Addio Charles Webb, l’autore del “Laureato”. Una vita di successo in via della povertà


Charles Webb è morto il 16 giugno scorso, nel Sussex (dove viveva ormai da molti anni), anche se l’annuncio è stato dato solo il 22, quasi una settimana dopo. Lo scrittore californiano, noto soprattutto per Il laureato, romanzo del 1963 da cui venne tratto quattro anni dopo il film cult con Dustin Hoffman, aveva 81 anni.

La cifra di tutta la vita di Webb è stata la rinuncia, che ha costantemente praticato con religiosa dedizione. Ha passato l’intera esistenza a rifiutare qualsiasi agio la sorte gli offrisse, nell’intima convinzione che non ci fosse alcun valore nel godimento delle proprie fortune materiali.
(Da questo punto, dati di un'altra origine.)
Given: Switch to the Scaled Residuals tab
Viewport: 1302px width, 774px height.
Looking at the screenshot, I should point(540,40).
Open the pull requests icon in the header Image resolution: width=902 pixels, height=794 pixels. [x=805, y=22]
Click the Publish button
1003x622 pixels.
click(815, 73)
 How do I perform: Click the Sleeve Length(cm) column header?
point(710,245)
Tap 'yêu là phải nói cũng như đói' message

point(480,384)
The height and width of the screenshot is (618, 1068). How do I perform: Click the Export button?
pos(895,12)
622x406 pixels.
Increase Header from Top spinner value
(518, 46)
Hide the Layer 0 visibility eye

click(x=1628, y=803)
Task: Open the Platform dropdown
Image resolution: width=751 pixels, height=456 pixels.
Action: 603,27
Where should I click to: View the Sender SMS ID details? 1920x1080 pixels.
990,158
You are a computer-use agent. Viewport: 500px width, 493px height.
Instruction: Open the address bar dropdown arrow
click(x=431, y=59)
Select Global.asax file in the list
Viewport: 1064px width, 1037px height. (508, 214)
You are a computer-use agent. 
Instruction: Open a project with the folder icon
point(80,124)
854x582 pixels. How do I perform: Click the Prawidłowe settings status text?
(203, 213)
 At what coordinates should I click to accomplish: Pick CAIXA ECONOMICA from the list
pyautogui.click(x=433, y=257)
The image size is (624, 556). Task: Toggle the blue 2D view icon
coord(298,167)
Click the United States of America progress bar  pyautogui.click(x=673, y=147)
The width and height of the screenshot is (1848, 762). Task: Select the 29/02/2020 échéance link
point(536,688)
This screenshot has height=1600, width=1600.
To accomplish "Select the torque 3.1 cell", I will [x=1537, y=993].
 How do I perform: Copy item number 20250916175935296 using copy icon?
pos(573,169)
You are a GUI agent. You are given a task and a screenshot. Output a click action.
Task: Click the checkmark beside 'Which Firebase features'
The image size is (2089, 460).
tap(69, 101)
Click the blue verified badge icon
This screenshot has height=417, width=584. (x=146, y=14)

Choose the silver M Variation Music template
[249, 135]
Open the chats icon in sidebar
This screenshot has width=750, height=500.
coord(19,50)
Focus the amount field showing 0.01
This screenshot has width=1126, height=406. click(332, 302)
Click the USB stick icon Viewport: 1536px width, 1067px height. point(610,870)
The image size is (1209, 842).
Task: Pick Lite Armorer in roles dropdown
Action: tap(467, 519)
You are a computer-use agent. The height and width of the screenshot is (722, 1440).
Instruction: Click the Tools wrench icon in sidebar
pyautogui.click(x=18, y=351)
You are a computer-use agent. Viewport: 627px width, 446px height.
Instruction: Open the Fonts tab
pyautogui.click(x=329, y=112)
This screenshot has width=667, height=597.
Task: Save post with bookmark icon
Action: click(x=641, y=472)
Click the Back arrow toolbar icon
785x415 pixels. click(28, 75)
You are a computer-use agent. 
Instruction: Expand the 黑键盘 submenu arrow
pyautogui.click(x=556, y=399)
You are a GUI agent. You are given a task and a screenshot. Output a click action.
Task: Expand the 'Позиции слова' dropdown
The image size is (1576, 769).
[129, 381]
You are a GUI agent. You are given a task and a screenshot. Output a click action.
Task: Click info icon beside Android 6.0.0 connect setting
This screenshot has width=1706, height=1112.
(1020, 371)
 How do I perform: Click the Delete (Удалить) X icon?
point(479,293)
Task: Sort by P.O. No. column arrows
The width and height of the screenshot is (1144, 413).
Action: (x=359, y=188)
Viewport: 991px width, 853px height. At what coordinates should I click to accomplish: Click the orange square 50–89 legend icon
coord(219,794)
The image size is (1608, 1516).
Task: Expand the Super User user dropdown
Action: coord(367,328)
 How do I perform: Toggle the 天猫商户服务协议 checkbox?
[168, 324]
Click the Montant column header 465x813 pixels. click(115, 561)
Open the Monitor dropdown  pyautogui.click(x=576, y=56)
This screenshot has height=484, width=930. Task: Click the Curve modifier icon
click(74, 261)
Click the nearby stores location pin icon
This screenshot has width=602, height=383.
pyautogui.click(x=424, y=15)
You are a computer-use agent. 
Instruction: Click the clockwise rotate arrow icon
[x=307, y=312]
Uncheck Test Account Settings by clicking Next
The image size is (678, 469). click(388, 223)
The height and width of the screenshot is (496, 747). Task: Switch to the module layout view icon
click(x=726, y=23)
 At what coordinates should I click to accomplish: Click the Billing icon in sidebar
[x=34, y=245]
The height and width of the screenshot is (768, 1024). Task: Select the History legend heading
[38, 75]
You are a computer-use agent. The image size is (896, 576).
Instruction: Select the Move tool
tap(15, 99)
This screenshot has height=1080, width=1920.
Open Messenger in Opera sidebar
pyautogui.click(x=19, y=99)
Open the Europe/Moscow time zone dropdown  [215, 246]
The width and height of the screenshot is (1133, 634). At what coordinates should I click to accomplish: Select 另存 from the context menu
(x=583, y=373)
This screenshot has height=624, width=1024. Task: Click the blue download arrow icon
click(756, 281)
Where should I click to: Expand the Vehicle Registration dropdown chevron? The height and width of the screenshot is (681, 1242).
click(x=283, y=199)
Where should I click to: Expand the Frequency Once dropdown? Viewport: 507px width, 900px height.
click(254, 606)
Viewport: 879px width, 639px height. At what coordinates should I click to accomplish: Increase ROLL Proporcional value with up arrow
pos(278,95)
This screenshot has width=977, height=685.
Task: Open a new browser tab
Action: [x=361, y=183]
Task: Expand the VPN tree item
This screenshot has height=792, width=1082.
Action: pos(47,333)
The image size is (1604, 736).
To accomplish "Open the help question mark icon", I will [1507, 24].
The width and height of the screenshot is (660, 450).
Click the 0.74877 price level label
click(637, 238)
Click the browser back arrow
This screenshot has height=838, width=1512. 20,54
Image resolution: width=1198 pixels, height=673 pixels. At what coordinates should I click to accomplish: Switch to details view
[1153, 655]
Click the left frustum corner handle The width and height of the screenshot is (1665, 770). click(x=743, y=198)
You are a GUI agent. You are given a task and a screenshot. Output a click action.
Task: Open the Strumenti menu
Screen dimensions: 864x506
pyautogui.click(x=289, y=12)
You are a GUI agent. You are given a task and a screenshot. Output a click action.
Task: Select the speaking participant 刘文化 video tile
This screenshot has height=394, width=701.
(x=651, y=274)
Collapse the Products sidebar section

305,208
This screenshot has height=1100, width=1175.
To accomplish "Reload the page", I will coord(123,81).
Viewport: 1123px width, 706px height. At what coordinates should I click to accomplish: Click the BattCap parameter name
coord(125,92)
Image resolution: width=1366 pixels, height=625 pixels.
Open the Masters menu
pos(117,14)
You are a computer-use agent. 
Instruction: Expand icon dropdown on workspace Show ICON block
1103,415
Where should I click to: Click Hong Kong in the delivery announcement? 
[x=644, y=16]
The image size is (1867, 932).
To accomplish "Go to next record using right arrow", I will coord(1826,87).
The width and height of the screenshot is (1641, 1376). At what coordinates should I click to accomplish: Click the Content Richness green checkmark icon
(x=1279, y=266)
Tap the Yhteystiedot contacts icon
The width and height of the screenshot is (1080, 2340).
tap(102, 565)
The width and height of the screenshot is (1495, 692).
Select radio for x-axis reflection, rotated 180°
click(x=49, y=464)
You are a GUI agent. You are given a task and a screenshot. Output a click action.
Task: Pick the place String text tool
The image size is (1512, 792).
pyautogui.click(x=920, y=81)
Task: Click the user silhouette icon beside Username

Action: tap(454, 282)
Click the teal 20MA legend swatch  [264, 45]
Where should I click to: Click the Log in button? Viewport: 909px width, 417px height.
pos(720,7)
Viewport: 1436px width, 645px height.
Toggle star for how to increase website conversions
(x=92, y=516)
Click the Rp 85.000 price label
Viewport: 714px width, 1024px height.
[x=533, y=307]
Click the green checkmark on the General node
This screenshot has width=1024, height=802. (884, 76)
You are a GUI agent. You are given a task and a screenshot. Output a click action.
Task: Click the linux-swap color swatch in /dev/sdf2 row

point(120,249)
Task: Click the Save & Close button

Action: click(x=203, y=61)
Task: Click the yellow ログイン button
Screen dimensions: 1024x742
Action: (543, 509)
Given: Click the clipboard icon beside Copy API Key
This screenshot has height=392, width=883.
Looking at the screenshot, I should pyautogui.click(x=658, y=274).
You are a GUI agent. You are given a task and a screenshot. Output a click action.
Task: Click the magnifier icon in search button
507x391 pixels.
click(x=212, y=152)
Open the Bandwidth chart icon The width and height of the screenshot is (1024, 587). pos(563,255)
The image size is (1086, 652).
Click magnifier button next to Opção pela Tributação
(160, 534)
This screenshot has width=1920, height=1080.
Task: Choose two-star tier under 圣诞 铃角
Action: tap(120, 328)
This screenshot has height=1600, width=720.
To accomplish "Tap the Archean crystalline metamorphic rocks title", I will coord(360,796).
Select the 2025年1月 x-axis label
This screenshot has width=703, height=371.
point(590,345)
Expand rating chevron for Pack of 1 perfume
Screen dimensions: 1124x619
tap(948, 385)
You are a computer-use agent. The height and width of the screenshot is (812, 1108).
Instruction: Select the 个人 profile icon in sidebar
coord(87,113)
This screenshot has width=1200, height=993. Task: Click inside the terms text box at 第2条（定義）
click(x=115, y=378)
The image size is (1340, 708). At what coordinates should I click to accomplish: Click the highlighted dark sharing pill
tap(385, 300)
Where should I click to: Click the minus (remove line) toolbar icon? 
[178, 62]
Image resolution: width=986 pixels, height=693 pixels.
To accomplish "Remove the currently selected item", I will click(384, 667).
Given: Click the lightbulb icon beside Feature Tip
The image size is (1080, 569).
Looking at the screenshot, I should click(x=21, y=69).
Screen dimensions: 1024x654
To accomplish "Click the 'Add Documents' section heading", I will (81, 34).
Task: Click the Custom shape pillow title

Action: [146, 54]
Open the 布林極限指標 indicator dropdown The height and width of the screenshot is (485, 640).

D’altronde il denominatore comune di queste fortune è sempre stato uno e uno solo, il denaro, e da questo Webb ha sempre cercato di allontanarsi il più possibile.

Lo scrittore rinuncia infatti alla consistente eredità paterna, scrive il suo romanzo in cui racconta la frustrazione nel sentire il proprio destino già scritto, attira l’attenzione dei critici ma anche del cinema. Quando Larry Turman si fa avanti per acquistarne i diritti, Webb si accontenta del minimo sindacale, rifiutando poi tutte le successive royalties e addirittura un assegno integrativo che Turman gli aveva inviato, impietosito (e spingere un produttore di Hollywood a un gesto del genere non è cosa banale). Tutto va in beneficenza.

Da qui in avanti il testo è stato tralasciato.